The Wrestlemania result was,I personally feel, a little strange. I understood it yet it just didn’t make any sense in the long run if Sting was going to be used again. April was the last time we saw Sting make an appearance and many then questioned what WWE would do with the Icon upon his return. As Summerslam drew near, rumours spread of Sting & Taker being in the same building for Raw. After Battleground however, that came to nothing when the Deadman interfered in the evening’s previous world title match to exact his revenge on Brock Lesnar. So what else did WWE have in the pipeline for Sting? Well, as we entered Raw’s final segment where Seth Rollins statue was to be unveiled WWE then revealed their next PPV main event as Sting was the one under the cloth. A brawl broke out between Seth and Sting, chaos ensued as the WWE champion was sent flying over the ropes as the Icon lifted the WWE title above his head in celebration.
Now I’m quite intrigued at the prospect of a feud between Sting and Seth Rollins, it gives the Icon another platform to perform on and it also continues his anti-authority gimmick. For Rollins it gives him one more big PPV main event against a wrestling legend and further opportunity to cement his status as WWE champion. Sting’s return on Raw was a great way to bring him back and it really made that episode of Raw oh so special. My concern however comes with WWE’s booking of Sting, which personally has been mediocre from the beginning.
For the last twenty-five years Sting has been the good guy on almost every occasion, he’s the face that can outwit the heel, yet he keeps the bad guy aura round him and with that fans rally behind him. When he reinvented himself in 1996 ,WCW did a tremendous job of booking Sting, from hanging in the rafters to striking when the time was right the Atlanta-based company did it with ease. For decades he avoided the call of the WWF/E and fans, critics and peers have applauded him for it, Maybe Sting avoided the jump for what is happening right now, and the reason is that I don’t think WWE can affectively book WCW creation Sting to the best of his abilities. His antics since the Raw after Summerslam have been infantile, a wrestling legend with a duster in his hand? Are WWE serious?

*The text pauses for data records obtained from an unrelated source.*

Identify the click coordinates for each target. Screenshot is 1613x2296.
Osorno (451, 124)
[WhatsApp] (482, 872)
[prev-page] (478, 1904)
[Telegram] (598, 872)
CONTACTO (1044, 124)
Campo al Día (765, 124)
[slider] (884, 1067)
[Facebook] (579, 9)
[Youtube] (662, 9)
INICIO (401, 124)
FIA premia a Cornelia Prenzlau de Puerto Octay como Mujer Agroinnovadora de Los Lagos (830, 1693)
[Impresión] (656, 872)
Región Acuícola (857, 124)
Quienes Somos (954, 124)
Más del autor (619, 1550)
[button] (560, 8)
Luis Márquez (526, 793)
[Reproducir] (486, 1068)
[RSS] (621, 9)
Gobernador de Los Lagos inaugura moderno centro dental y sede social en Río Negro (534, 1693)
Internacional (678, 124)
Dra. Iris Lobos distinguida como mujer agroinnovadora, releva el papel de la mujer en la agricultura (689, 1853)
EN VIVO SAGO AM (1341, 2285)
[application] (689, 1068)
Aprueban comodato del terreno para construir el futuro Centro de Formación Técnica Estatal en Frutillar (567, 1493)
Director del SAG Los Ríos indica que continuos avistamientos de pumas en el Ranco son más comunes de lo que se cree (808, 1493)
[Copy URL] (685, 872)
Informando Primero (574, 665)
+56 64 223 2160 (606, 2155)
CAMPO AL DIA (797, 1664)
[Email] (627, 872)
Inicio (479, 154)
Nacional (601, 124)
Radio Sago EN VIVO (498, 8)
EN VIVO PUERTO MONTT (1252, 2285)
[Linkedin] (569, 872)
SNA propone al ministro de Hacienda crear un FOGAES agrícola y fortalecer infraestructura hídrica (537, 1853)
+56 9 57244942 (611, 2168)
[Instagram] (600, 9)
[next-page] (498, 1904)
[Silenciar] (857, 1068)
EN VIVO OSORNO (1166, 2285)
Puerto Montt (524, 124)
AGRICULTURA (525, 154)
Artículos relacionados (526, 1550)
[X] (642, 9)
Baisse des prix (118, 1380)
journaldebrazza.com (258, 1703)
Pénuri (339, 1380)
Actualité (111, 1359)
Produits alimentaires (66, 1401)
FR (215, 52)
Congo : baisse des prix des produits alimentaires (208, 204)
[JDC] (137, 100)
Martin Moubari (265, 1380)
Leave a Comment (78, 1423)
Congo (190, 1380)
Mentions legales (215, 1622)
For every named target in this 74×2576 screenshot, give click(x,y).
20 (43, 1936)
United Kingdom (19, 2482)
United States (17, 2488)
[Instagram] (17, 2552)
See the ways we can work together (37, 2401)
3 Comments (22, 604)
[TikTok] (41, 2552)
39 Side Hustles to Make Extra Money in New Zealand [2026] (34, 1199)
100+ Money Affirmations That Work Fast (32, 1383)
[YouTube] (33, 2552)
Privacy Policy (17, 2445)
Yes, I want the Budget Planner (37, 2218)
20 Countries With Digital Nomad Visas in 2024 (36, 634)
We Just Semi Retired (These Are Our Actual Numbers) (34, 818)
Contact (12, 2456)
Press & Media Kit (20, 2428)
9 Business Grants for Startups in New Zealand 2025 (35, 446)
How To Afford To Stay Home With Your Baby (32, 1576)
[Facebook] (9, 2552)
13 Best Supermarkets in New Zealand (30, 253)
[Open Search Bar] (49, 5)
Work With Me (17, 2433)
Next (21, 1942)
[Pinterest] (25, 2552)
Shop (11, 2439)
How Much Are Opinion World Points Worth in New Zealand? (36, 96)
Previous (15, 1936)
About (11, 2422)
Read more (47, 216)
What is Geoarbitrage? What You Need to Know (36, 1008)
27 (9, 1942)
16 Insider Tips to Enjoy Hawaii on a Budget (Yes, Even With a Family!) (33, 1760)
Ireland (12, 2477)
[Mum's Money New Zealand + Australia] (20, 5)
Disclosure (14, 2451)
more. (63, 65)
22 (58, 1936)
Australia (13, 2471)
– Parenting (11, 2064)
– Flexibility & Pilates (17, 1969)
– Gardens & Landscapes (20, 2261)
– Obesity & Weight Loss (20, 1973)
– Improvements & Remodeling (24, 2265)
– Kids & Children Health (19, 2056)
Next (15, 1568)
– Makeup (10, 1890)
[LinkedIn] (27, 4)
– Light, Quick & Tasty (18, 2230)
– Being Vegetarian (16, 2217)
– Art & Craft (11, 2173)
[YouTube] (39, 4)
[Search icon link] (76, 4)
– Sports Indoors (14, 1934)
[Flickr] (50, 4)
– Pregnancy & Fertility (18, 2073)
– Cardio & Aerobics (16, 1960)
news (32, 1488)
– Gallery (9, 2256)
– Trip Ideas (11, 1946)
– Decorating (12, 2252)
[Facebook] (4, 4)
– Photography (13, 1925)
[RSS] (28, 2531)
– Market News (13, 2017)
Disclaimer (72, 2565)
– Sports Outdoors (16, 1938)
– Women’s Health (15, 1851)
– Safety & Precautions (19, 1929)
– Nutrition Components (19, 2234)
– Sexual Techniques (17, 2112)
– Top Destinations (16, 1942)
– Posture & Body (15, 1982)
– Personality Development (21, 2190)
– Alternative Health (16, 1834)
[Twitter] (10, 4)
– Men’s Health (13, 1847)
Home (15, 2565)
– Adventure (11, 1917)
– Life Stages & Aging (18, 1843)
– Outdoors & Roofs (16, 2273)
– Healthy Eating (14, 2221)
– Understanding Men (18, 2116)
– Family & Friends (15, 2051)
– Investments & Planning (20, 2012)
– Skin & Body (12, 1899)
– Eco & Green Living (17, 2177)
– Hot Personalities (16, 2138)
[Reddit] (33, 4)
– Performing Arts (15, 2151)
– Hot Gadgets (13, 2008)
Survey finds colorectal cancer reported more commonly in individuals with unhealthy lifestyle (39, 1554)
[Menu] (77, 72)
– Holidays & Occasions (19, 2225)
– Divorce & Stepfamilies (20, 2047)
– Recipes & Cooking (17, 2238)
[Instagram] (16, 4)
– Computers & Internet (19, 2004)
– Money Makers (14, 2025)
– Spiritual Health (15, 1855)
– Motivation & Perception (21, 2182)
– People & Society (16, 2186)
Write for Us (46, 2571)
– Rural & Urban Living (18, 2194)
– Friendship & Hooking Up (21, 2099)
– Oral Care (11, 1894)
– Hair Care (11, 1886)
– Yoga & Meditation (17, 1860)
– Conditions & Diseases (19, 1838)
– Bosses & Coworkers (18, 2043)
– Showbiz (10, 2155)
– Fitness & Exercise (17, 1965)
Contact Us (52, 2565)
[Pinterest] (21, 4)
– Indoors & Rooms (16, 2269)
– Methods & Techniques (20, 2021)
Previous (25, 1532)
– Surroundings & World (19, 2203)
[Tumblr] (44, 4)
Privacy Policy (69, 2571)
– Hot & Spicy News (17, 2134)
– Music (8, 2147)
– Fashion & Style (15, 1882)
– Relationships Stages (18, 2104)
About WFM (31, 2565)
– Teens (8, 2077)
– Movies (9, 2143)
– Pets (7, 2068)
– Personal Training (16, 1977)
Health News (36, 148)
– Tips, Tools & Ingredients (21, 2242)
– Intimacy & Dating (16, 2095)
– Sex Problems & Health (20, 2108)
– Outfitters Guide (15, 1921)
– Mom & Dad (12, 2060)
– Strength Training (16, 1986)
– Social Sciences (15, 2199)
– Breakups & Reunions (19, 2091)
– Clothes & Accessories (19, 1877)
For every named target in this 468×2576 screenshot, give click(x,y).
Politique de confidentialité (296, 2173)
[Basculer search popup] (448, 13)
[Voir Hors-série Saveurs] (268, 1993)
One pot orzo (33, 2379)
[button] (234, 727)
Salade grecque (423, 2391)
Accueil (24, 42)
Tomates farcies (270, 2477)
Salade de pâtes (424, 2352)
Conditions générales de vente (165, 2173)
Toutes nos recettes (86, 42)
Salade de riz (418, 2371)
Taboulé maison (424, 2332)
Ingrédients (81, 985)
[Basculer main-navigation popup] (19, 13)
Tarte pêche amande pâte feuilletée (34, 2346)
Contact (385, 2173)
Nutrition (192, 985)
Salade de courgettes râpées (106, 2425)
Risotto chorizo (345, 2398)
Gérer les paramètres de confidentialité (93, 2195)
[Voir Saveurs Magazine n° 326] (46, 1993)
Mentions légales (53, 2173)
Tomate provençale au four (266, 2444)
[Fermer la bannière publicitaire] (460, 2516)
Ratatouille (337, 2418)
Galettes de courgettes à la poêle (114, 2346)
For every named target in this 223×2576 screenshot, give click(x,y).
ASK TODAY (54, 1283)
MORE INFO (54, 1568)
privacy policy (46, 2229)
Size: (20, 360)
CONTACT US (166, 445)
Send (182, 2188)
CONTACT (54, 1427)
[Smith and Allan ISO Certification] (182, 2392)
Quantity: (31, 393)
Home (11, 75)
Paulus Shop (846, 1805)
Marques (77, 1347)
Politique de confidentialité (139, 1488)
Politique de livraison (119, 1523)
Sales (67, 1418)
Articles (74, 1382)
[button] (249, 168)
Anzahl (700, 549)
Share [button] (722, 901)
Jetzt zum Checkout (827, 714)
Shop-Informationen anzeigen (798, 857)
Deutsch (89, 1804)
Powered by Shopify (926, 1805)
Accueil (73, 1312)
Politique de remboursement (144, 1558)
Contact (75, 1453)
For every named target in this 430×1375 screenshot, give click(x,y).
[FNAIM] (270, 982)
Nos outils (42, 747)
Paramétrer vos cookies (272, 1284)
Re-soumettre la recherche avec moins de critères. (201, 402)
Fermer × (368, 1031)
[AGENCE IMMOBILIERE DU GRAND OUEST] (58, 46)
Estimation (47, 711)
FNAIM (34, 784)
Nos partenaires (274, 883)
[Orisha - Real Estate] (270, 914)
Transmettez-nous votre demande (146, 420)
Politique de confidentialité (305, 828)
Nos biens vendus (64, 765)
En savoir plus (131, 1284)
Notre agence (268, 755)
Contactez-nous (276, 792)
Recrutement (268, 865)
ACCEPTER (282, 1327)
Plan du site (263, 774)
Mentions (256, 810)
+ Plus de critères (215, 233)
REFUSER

Goldberg’s WWE run was hampered by inept booking and he was very vocal about it when he departed the company in 2004. Right now I feel the same is happening with Sting, the loss to Triple H at Wrestlemania was the first mistake. WWE should have struck while the iron was hot in April and not allow Sting to look weak. Now against Seth Rollins WWE I feel, have once more put themselves into a corner with the WWE title match at Night of Champions. If Sting wins it makes Rollins look weaker than Triple H, if Sting loses it further devalues the Icon within WWE. The WCW version of Sting was a marvel, a booking genius that made Steve Borden a mega star in the wrestling industry and his time in WCW only enhanced his reputation to a legion of fans.
The Sting we have in 2015 is a pale version of his former self, gone is the brooding, mysterious vigilante, the man who set a trend in WCW and TNA. The crazed mad man is no more and what we have is Vince McMahon’s PG version of the Icon….because no one man is bigger than WWE.